VERDICT $500,000 Illinois verdict.
COMMENT Failure to diagnose breast cancer continues to be a frequent and vexing allegation. Better documentation and follow-up could help obviate many of these claims.
For want of steroids, sight is lost
A 78-YEAR-OLD MAN was diagnosed with polymyalgia rheumatica (painful inflammation of the arteries, usually in the shoulders and hips) by his longtime primary care physician. The doctor treated the condition with low-dose steroids and monitored the patient’s erythrocyte sedimentation rate and C-reactive protein.
Two years after diagnosis, the patient complained to the physician of jaw pain and transient vision loss in the left eye. Three days later, he called the doctor to say that he had developed a headache. The physician lowered the steroid dosage but didn’t order blood tests or a biopsy. The following day the patient woke up and discovered he’d gone blind.
PLAINTIFF’S CLAIM The patient had giant cell arteritis and should have been treated with high-dose steroids. Starting treatment even one day earlier would have prevented blindness.
THE DEFENSE No information about the defense is available.
VERDICT $3 million Washington settlement.

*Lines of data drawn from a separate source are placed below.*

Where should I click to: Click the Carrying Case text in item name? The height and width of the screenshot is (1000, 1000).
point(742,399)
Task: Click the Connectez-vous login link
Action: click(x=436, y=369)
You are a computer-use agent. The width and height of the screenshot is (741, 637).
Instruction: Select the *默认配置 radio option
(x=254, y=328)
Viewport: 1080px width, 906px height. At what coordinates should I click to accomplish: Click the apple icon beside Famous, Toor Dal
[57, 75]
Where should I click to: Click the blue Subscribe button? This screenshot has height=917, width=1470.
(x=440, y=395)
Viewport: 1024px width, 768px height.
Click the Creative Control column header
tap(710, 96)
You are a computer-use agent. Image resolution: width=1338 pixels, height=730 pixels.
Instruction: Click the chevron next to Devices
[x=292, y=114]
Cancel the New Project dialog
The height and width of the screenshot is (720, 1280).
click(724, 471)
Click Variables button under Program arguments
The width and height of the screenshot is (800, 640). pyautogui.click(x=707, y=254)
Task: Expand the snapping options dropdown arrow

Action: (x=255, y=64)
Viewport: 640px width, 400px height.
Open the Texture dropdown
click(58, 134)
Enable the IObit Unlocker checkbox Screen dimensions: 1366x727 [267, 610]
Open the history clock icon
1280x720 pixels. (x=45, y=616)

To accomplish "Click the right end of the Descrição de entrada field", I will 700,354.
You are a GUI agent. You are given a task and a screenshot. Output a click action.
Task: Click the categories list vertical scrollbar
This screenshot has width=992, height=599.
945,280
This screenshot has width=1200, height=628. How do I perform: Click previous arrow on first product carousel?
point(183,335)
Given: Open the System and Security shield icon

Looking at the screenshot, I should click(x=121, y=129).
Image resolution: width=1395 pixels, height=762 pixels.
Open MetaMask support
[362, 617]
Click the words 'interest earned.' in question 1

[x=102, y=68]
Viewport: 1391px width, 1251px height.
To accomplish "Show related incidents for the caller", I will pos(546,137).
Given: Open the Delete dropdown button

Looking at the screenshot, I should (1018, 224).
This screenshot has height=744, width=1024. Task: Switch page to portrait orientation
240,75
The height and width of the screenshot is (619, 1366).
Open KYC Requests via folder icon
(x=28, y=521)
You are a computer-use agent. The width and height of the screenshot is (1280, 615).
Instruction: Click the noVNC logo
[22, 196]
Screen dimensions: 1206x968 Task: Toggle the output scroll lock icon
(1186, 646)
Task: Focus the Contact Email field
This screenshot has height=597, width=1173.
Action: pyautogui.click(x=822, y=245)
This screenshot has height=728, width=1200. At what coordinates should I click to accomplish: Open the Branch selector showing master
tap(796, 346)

COMMENT Timely diagnosis and appropriate treatment of temporal arteritis remain essential.
Sudden chest pain, sudden death, but not the usual suspects
SUDDEN ONSET OF CHEST PAIN brought a 41-year-old woman to the ED. Results of an electrocardiogram, chest radiograph, and lab tests were all normal. While in the ED, the patient developed diarrhea and was diagnosed with a gastrointestinal bleed.
She was admitted to the hospital, but no bed was available, so she remained in the ED, where she was found dead 7 hours later. Autopsy revealed a type A dissecting aorta to the level of the renal arteries.
PLAINTIFF’S CLAIM The ED physician failed to rule out all potential life-threatening causes of the chest pain and didn’t order a CT scan, which would have showed the aortic dissection.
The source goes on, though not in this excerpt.